Kedua, Presiden melalui Keppres juga meminta agar pembiayaan proyek-proyek hilirisasi bisa mengandalkan lembaga perbankan, non-bank, maupun Anggaran Pendapatan dan Belanja Negara (APBN). Bahlil menegaskan Presiden ingin agar hilirisasi ini benar-benar memberikan manfaat nyata bagi Indonesia.
“Selama ini banyak kritik bahwa nilai tambah dari hilirisasi kita belum maksimal. Pak Presiden ingin hal itu diubah. Kita ingin manfaat hilirisasi benar-benar dirasakan oleh masyarakat Indonesia,” ujar Bahlil.
Bahlil juga mendorong perbankan dan lembaga keuangan untuk berperan aktif mendanai investasi di sektor hilirisasi ini.
Langkah ketiga, menurut Bahlil, adalah memastikan sinkronisasi kebijakan lintas sektor untuk menghindari tumpang tindih perizinan yang sering kali menghambat percepatan hilirisasi.
“Kadang-kadang menterinya sudah oke, tapi bawahannya masih ada yang nggak sinkron. Orang Papua bilang, tulis lain-main lain. Itu yang kami selesaikan,” katanya.
Sebagai bagian dari mandat ini, Satgas juga diberi wewenang untuk memberikan rekomendasi sanksi kepada pihak-pihak yang menghambat proses hilirisasi, baik di kementerian, lembaga, maupun pemerintah daerah.
Baca Juga: DJP Siapkan Aturan Teknis Pelaksana Pajak Minimum Global
Sebagai Ketua Satgas, Bahlil akan didampingi oleh wakil ketua yang terdiri dari Menteri Investasi/Kepala BKPM, Menteri ATR/BPN, Menteri Kehutanan, Menteri Pertanian, serta Menteri Kelautan dan Perikanan. Sementara itu, posisi Sekretaris dipegang oleh ekonom senior Ahmad Erani Yustika.

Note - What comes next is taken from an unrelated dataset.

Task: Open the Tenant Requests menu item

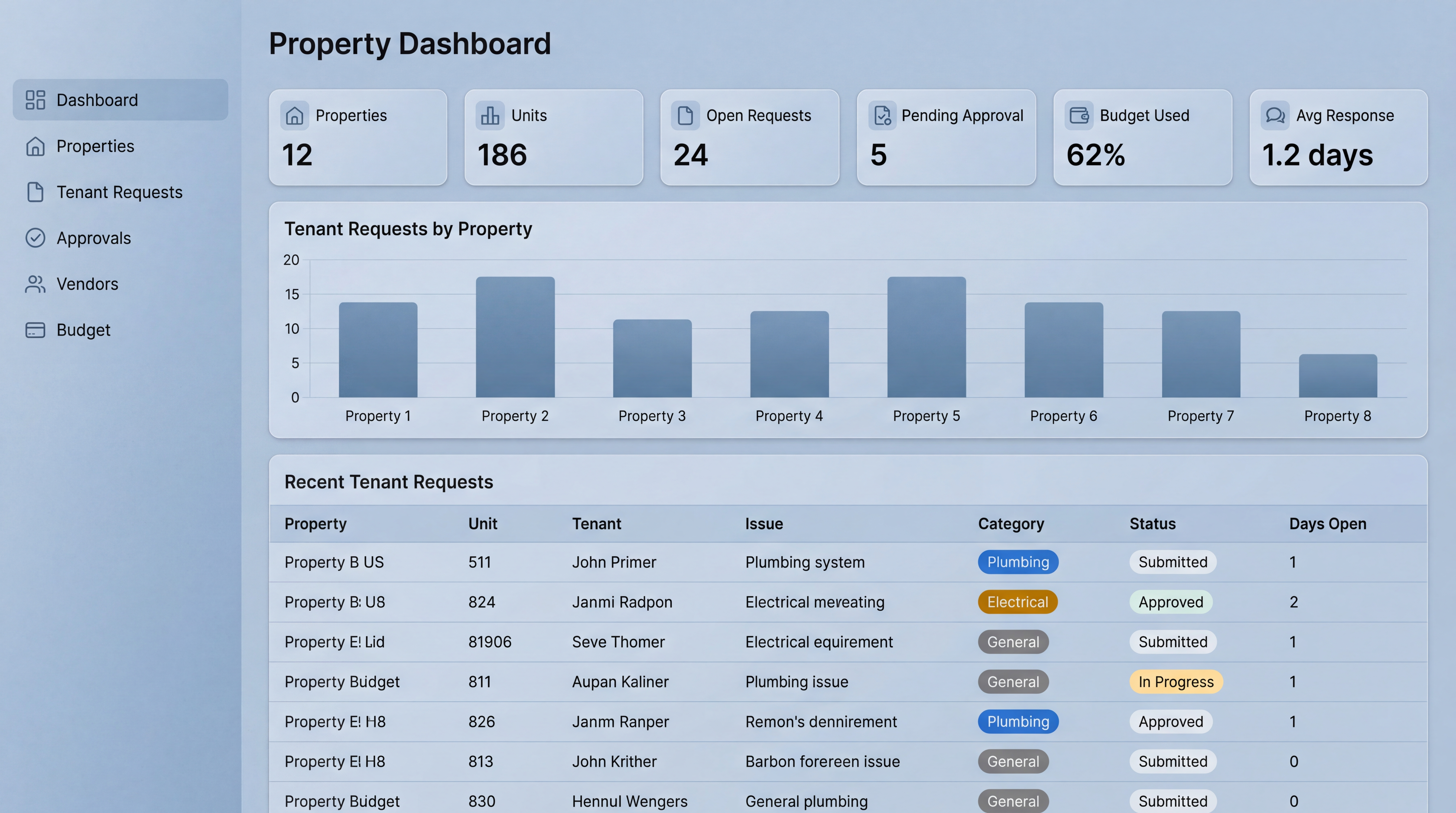Action: pos(119,192)
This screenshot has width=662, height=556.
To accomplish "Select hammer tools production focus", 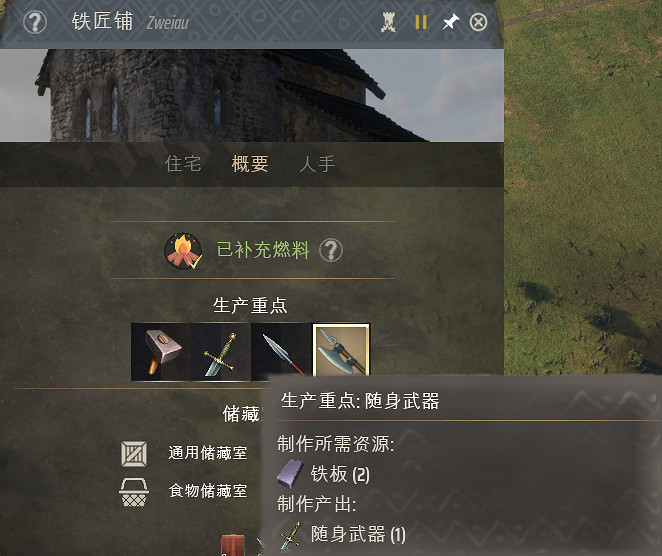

Satgas juga diwajibkan melaporkan perkembangan tugasnya kepada Presiden setidaknya setiap enam bulan atau sewaktu-waktu jika diperlukan.
Untuk diketahui, Keppres ini menegaskan pentingnya arah hilirisasi dan ketahanan energi sebagai salah satu pilar prioritas pemerintahan Jokowi, dengan harapan langkah ini mampu mendukung pertumbuhan ekonomi dan ketahanan nasional secara berkelanjutan.